Uma ação judicial da advogada são-paulina Amanda Nunes, de 25 anos, pode ter colocado fim a gestão de Júlio Casares como presidente do São Paulo. Ela foi responsável por entrar na Justiça contra mudanças no sistema de apuração da sessão do Conselho Deliberativo que votará o impeachment do presidente do clube, na próxima sexta-feira (16), no Morumbis.
De acordo com as regras apresentadas pelo presidente do Conselho Deliberativo e aliado de Casares, Olten Ayres de Abreu, a votação teria que ser feita 100% de forma presencial e, para aprovação do afastamento, seriam necessários 191 dos 254 conselheiros, cerca de 75% do total.

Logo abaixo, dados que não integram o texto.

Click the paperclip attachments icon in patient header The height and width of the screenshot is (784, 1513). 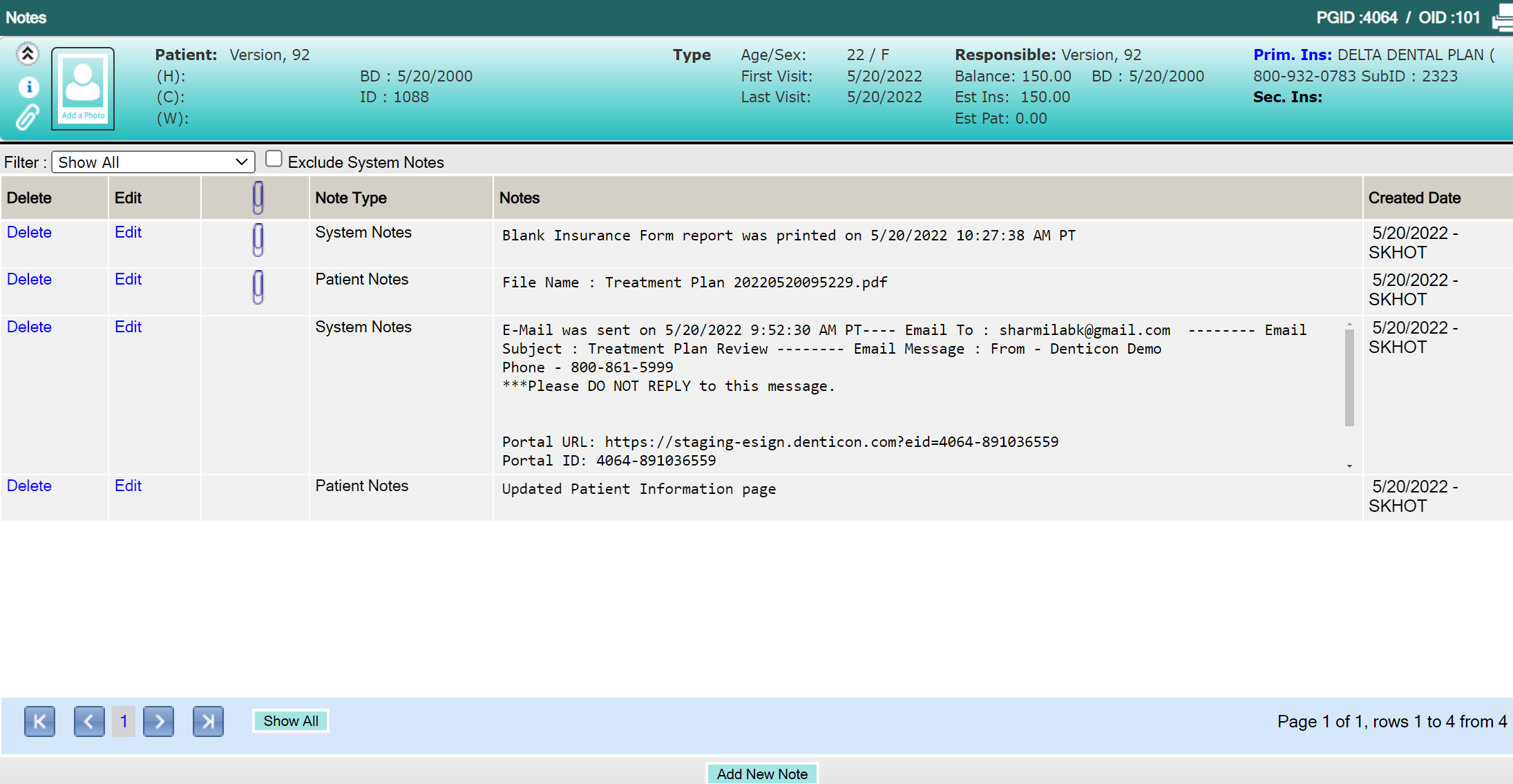(28, 117)
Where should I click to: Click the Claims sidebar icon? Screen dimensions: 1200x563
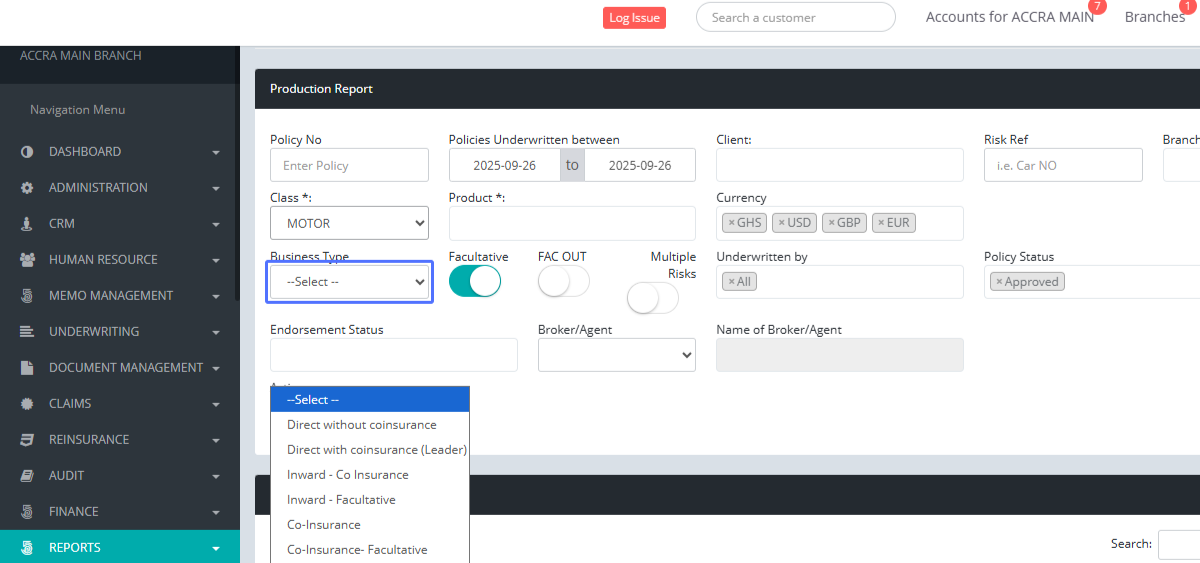(27, 404)
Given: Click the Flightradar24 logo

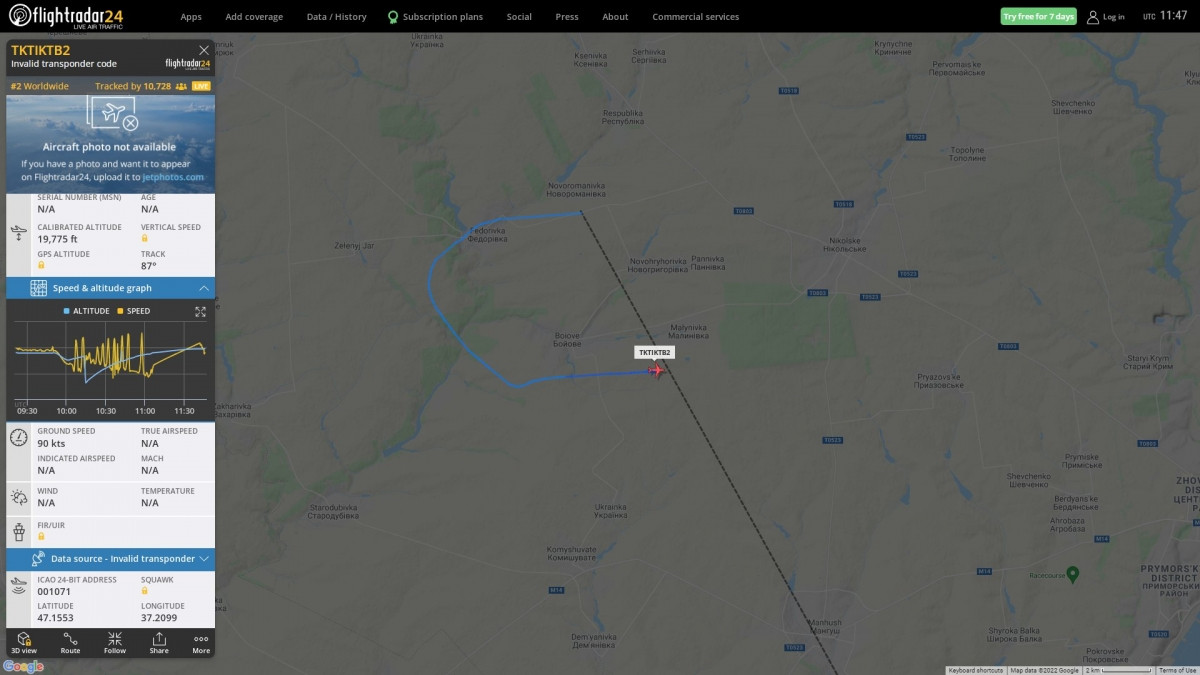Looking at the screenshot, I should tap(66, 16).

A defesa de Casares apresentou, ontem, um pedido de anulação da liminar no Tribunal de Justiça que foi indeferido pela juiza Mônica Rodrigues Dias de Carvalho. Com o esgotamento dos recursos e isolado politicamente, de acordo com jornalistas especializados na cobertura do quadro social do São Paulo, o mandatário Tricolor pode renunciar ao cargo antes da votação para evitar o processo de impeachment.
Amanda Nunes é defensora da causa de Pessoas com Deficiência (PcD) e uma das representantes de um grupo de oposição chamado Frente Democrática em Defesa do São Paulo Futebol Clube, que reúne torcedores comuns, sócios-torcedores, sócios e conselheiros do clube.